Records contained in a dataset:
------------------------------------------------------------------------

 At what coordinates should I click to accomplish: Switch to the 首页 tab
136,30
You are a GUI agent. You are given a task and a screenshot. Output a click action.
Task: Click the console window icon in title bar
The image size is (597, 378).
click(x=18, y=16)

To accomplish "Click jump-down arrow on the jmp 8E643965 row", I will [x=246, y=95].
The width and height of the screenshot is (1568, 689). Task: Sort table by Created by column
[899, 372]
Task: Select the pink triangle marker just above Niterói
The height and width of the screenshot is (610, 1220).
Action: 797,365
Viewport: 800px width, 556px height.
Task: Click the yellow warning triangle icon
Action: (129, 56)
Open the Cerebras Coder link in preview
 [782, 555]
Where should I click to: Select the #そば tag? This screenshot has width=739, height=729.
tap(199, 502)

------------------------------------------------------------------------

**Exercise prompt**
Reproduce the records above in full and with exact wording.

**Your solution**
 At what coordinates should I click to accomplish: Switch to the 首页 tab
136,30
You are a GUI agent. You are given a task and a screenshot. Output a click action.
Task: Click the console window icon in title bar
The image size is (597, 378).
click(x=18, y=16)

To accomplish "Click jump-down arrow on the jmp 8E643965 row", I will [x=246, y=95].
The width and height of the screenshot is (1568, 689). Task: Sort table by Created by column
[899, 372]
Task: Select the pink triangle marker just above Niterói
The height and width of the screenshot is (610, 1220).
Action: 797,365
Viewport: 800px width, 556px height.
Task: Click the yellow warning triangle icon
Action: (129, 56)
Open the Cerebras Coder link in preview
 [782, 555]
Where should I click to: Select the #そば tag? This screenshot has width=739, height=729.
tap(199, 502)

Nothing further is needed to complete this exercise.